PASSAGE PROVIDED ::
★ ★ ★ ★
Amador Fernández-Savater: The rebelliousness of non-knowing

Lucio Fontana, Concetto spaziale, Attese

A reflection on radical thought and politics – or thought and politics tout court – as grounded in non-knowing …

To think, so as to be able to breathe

Amador Fernández-Savater (Lobo suelto! 07/12/2019)

There is a crack in everything, that’s how the light gets in.

Leonard Cohen

For Rita Segato, against the trial and the hemlock

Someone, or something, says “it’s like that”, and saturates the situation.

What there is, what exists, closes in a kind of square – or quadrilateral, like a boxing ring – where the possible is bounded, where you can only say yes or no, lower your head or polarize from another “it’s like that”.

To saturate is to fill or occupy a thing to the limit of its capacity.

In the saturated situation we feel that we lack air, that we cannot breathe. The same thing is repeated again and again, with hardly any movement or variation. There are no gaps, nothing happens. There is nothing new, nothing different.

Everywhere there are saturated situations.

Saturation can be organized from a variety of options, identities or opinions. It is not necessarily, as perhaps it was in the past, a tyranny of the unique. In a gathering with many discordant voices, in a space with thousands of interesting activities, in elections with many parties present, we can feel the saturation.

They tell us that there are many points of view, but in reality they are only different shades of the same sadness.” (Housemartins)
★ ★ ★ ★
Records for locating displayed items

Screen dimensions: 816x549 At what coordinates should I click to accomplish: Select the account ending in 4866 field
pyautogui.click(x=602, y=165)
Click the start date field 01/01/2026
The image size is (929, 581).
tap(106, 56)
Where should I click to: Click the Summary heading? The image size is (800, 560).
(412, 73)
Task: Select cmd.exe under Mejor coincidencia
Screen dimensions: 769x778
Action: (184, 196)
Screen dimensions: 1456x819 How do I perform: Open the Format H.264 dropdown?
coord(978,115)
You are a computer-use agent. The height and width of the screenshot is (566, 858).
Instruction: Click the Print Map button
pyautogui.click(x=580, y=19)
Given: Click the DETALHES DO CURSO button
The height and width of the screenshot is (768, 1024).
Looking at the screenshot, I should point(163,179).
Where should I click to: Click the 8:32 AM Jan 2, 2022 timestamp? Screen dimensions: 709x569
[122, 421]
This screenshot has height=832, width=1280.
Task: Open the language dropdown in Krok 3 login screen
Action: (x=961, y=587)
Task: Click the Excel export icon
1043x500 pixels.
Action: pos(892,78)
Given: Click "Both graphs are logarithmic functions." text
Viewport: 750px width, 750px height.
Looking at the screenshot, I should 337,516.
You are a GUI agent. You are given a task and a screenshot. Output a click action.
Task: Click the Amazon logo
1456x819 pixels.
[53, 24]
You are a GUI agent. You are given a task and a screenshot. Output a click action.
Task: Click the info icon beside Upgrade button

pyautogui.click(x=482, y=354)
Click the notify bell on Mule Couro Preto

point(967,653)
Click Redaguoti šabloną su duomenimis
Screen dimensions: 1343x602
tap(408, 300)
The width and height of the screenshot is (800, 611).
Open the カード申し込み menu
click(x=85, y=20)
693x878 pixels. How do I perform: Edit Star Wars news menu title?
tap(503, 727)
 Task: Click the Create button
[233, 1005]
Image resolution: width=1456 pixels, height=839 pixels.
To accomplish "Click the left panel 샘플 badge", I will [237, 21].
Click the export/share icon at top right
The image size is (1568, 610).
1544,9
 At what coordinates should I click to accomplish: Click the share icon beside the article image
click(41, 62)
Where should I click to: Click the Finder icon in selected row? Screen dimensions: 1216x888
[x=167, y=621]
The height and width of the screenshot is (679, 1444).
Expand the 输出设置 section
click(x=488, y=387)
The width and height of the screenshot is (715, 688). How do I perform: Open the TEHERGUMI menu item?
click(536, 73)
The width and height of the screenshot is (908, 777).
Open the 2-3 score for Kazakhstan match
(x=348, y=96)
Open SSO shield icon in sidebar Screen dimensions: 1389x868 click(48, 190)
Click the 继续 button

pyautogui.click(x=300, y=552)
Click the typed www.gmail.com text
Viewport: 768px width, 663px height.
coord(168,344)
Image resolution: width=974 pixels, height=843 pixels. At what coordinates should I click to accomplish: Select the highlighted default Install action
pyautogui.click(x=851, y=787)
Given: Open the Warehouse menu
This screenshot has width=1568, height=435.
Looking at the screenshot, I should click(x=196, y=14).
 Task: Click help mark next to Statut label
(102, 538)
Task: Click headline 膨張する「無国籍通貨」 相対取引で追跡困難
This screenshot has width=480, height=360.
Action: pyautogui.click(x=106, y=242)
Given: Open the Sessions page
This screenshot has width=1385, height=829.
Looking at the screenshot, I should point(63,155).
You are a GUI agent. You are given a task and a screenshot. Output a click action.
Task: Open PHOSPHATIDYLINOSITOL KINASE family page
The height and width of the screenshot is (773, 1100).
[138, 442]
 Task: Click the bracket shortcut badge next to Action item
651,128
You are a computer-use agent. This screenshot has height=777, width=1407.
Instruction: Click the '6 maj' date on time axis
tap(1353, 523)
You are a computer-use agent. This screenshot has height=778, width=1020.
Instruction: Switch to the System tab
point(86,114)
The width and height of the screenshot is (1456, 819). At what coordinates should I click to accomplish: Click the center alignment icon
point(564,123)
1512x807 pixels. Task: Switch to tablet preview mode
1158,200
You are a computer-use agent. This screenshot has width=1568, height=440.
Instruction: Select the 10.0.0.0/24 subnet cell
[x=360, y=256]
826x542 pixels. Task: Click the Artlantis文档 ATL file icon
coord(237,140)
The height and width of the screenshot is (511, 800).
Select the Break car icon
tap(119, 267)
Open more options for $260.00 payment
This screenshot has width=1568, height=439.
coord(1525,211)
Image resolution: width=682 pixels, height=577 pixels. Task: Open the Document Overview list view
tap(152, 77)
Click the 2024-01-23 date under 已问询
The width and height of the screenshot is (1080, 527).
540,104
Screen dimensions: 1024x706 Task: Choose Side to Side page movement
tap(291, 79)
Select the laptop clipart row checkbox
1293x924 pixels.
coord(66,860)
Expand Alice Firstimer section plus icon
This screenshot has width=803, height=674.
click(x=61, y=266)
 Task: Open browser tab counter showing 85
★ ★ ★ ★
PROBLEMS TO WORK ON ::
• 1. Reproduce word for word the portion of the essay on non-knowing from "What there is, what" up to and including "are saturated situations.".
• 2. Quote verbatim the lines of the entries from the line with "The width and height of the screenshot is (908, 777)." up to and including the line with "Action: pyautogui.click(x=106, y=242)".

EXPECTED RESPONSES ::
• 1.
What there is, what exists, closes in a kind of square – or quadrilateral, like a boxing ring – where the possible is bounded, where you can only say yes or no, lower your head or polarize from another “it’s like that”.

To saturate is to fill or occupy a thing to the limit of its capacity.

In the saturated situation we feel that we lack air, that we cannot breathe. The same thing is repeated again and again, with hardly any movement or variation. There are no gaps, nothing happens. There is nothing new, nothing different.

Everywhere there are saturated situations.

• 2.
The width and height of the screenshot is (908, 777).
Open the 2-3 score for Kazakhstan match
(x=348, y=96)
Open SSO shield icon in sidebar Screen dimensions: 1389x868 click(48, 190)
Click the 继续 button

pyautogui.click(x=300, y=552)
Click the typed www.gmail.com text
Viewport: 768px width, 663px height.
coord(168,344)
Image resolution: width=974 pixels, height=843 pixels. At what coordinates should I click to accomplish: Select the highlighted default Install action
pyautogui.click(x=851, y=787)
Given: Open the Warehouse menu
This screenshot has width=1568, height=435.
Looking at the screenshot, I should click(x=196, y=14).
 Task: Click help mark next to Statut label
(102, 538)
Task: Click headline 膨張する「無国籍通貨」 相対取引で追跡困難
This screenshot has width=480, height=360.
Action: pyautogui.click(x=106, y=242)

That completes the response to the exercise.